> What this task involves
An exact transcription of all the entries below is required.

Stored items:
================

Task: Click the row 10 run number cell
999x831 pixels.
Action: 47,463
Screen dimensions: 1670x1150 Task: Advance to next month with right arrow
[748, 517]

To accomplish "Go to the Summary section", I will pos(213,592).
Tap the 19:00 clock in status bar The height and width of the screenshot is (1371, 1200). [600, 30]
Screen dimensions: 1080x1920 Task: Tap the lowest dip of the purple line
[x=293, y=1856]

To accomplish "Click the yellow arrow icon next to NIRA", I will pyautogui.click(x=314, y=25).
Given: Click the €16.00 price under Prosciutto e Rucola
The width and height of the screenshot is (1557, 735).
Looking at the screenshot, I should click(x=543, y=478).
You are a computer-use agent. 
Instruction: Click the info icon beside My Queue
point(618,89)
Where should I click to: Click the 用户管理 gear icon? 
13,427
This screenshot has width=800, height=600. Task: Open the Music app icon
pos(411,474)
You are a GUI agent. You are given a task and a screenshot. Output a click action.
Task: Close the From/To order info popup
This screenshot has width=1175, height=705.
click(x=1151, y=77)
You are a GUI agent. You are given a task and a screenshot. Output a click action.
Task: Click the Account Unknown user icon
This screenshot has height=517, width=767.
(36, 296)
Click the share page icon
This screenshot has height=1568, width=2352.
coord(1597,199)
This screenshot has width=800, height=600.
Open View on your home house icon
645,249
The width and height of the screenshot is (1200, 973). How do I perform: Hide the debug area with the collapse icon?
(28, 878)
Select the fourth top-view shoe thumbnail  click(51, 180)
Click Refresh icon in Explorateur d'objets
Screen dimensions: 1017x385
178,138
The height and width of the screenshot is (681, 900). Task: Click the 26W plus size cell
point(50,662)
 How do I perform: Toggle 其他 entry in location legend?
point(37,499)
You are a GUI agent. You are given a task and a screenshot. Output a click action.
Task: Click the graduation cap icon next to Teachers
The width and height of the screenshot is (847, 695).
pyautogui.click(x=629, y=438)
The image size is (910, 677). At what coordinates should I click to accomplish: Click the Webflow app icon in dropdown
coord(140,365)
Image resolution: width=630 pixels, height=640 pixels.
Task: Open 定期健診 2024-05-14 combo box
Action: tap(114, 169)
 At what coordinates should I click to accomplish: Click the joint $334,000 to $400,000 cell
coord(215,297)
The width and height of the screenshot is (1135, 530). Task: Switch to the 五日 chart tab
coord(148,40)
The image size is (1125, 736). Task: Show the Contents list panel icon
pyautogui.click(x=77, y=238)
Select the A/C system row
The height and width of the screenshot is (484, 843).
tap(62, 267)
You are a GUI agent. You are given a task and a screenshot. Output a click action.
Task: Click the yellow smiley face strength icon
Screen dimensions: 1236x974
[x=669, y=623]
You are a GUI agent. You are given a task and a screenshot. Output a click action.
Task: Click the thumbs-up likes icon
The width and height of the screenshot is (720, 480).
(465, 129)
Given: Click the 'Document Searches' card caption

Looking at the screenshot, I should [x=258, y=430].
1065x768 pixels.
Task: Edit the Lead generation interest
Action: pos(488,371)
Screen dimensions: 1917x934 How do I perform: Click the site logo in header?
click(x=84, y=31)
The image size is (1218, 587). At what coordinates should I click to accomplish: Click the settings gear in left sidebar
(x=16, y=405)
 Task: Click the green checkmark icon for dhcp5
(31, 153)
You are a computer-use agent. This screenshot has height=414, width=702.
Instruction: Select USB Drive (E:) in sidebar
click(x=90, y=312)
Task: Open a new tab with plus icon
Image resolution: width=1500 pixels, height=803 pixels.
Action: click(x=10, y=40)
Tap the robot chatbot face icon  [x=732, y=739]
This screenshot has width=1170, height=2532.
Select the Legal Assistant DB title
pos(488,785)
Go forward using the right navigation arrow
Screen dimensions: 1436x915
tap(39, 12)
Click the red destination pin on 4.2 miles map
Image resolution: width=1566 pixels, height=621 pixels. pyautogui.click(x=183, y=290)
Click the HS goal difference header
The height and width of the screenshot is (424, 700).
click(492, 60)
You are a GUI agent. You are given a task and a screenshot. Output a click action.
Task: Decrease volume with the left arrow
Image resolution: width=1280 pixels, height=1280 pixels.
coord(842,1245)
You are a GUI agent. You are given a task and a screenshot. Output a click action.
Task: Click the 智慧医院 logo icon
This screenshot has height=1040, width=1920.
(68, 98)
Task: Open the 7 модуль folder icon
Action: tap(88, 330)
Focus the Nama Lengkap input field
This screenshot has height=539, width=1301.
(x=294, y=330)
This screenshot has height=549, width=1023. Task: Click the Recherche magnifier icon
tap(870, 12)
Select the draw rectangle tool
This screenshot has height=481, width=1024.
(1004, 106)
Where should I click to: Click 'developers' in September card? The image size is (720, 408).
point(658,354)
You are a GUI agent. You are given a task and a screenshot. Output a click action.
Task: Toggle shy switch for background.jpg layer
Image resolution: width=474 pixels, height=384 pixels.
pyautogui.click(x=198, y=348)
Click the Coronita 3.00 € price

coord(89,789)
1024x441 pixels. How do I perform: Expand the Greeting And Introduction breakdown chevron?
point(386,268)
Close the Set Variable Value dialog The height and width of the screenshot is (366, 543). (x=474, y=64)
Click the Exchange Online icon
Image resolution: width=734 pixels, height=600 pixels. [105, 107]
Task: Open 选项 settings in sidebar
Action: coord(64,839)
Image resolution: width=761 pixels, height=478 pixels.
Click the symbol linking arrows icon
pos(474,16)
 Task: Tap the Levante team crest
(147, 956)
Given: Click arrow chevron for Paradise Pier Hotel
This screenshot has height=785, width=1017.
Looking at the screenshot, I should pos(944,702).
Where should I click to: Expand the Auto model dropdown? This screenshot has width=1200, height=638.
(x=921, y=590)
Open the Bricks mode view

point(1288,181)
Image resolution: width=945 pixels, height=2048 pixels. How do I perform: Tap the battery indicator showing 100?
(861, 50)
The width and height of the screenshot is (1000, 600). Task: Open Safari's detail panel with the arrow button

================

> Written answer
Task: Click the row 10 run number cell
999x831 pixels.
Action: 47,463
Screen dimensions: 1670x1150 Task: Advance to next month with right arrow
[748, 517]

To accomplish "Go to the Summary section", I will pos(213,592).
Tap the 19:00 clock in status bar The height and width of the screenshot is (1371, 1200). [600, 30]
Screen dimensions: 1080x1920 Task: Tap the lowest dip of the purple line
[x=293, y=1856]

To accomplish "Click the yellow arrow icon next to NIRA", I will pyautogui.click(x=314, y=25).
Given: Click the €16.00 price under Prosciutto e Rucola
The width and height of the screenshot is (1557, 735).
Looking at the screenshot, I should click(x=543, y=478).
You are a computer-use agent. 
Instruction: Click the info icon beside My Queue
point(618,89)
Where should I click to: Click the 用户管理 gear icon? 
13,427
This screenshot has width=800, height=600. Task: Open the Music app icon
pos(411,474)
You are a GUI agent. You are given a task and a screenshot. Output a click action.
Task: Close the From/To order info popup
This screenshot has width=1175, height=705.
click(x=1151, y=77)
You are a GUI agent. You are given a task and a screenshot. Output a click action.
Task: Click the Account Unknown user icon
This screenshot has height=517, width=767.
(36, 296)
Click the share page icon
This screenshot has height=1568, width=2352.
coord(1597,199)
This screenshot has width=800, height=600.
Open View on your home house icon
645,249
The width and height of the screenshot is (1200, 973). How do I perform: Hide the debug area with the collapse icon?
(28, 878)
Select the fourth top-view shoe thumbnail  click(51, 180)
Click Refresh icon in Explorateur d'objets
Screen dimensions: 1017x385
178,138
The height and width of the screenshot is (681, 900). Task: Click the 26W plus size cell
point(50,662)
 How do I perform: Toggle 其他 entry in location legend?
point(37,499)
You are a GUI agent. You are given a task and a screenshot. Output a click action.
Task: Click the graduation cap icon next to Teachers
The width and height of the screenshot is (847, 695).
pyautogui.click(x=629, y=438)
The image size is (910, 677). At what coordinates should I click to accomplish: Click the Webflow app icon in dropdown
coord(140,365)
Image resolution: width=630 pixels, height=640 pixels.
Task: Open 定期健診 2024-05-14 combo box
Action: tap(114, 169)
 At what coordinates should I click to accomplish: Click the joint $334,000 to $400,000 cell
coord(215,297)
The width and height of the screenshot is (1135, 530). Task: Switch to the 五日 chart tab
coord(148,40)
The image size is (1125, 736). Task: Show the Contents list panel icon
pyautogui.click(x=77, y=238)
Select the A/C system row
The height and width of the screenshot is (484, 843).
tap(62, 267)
You are a GUI agent. You are given a task and a screenshot. Output a click action.
Task: Click the yellow smiley face strength icon
Screen dimensions: 1236x974
[x=669, y=623]
You are a GUI agent. You are given a task and a screenshot. Output a click action.
Task: Click the thumbs-up likes icon
The width and height of the screenshot is (720, 480).
(465, 129)
Given: Click the 'Document Searches' card caption

Looking at the screenshot, I should [x=258, y=430].
1065x768 pixels.
Task: Edit the Lead generation interest
Action: pos(488,371)
Screen dimensions: 1917x934 How do I perform: Click the site logo in header?
click(x=84, y=31)
The image size is (1218, 587). At what coordinates should I click to accomplish: Click the settings gear in left sidebar
(x=16, y=405)
 Task: Click the green checkmark icon for dhcp5
(31, 153)
You are a computer-use agent. This screenshot has height=414, width=702.
Instruction: Select USB Drive (E:) in sidebar
click(x=90, y=312)
Task: Open a new tab with plus icon
Image resolution: width=1500 pixels, height=803 pixels.
Action: click(x=10, y=40)
Tap the robot chatbot face icon  [x=732, y=739]
This screenshot has width=1170, height=2532.
Select the Legal Assistant DB title
pos(488,785)
Go forward using the right navigation arrow
Screen dimensions: 1436x915
tap(39, 12)
Click the red destination pin on 4.2 miles map
Image resolution: width=1566 pixels, height=621 pixels. pyautogui.click(x=183, y=290)
Click the HS goal difference header
The height and width of the screenshot is (424, 700).
click(492, 60)
You are a GUI agent. You are given a task and a screenshot. Output a click action.
Task: Decrease volume with the left arrow
Image resolution: width=1280 pixels, height=1280 pixels.
coord(842,1245)
You are a GUI agent. You are given a task and a screenshot. Output a click action.
Task: Click the 智慧医院 logo icon
This screenshot has height=1040, width=1920.
(68, 98)
Task: Open the 7 модуль folder icon
Action: tap(88, 330)
Focus the Nama Lengkap input field
This screenshot has height=539, width=1301.
(x=294, y=330)
This screenshot has height=549, width=1023. Task: Click the Recherche magnifier icon
tap(870, 12)
Select the draw rectangle tool
This screenshot has height=481, width=1024.
(1004, 106)
Where should I click to: Click 'developers' in September card? The image size is (720, 408).
point(658,354)
You are a GUI agent. You are given a task and a screenshot. Output a click action.
Task: Toggle shy switch for background.jpg layer
Image resolution: width=474 pixels, height=384 pixels.
pyautogui.click(x=198, y=348)
Click the Coronita 3.00 € price

coord(89,789)
1024x441 pixels. How do I perform: Expand the Greeting And Introduction breakdown chevron?
point(386,268)
Close the Set Variable Value dialog The height and width of the screenshot is (366, 543). (x=474, y=64)
Click the Exchange Online icon
Image resolution: width=734 pixels, height=600 pixels. [105, 107]
Task: Open 选项 settings in sidebar
Action: coord(64,839)
Image resolution: width=761 pixels, height=478 pixels.
Click the symbol linking arrows icon
pos(474,16)
 Task: Tap the Levante team crest
(147, 956)
Given: Click arrow chevron for Paradise Pier Hotel
This screenshot has height=785, width=1017.
Looking at the screenshot, I should pos(944,702).
Where should I click to: Expand the Auto model dropdown? This screenshot has width=1200, height=638.
(x=921, y=590)
Open the Bricks mode view

point(1288,181)
Image resolution: width=945 pixels, height=2048 pixels. How do I perform: Tap the battery indicator showing 100?
(861, 50)
The width and height of the screenshot is (1000, 600). Task: Open Safari's detail panel with the arrow button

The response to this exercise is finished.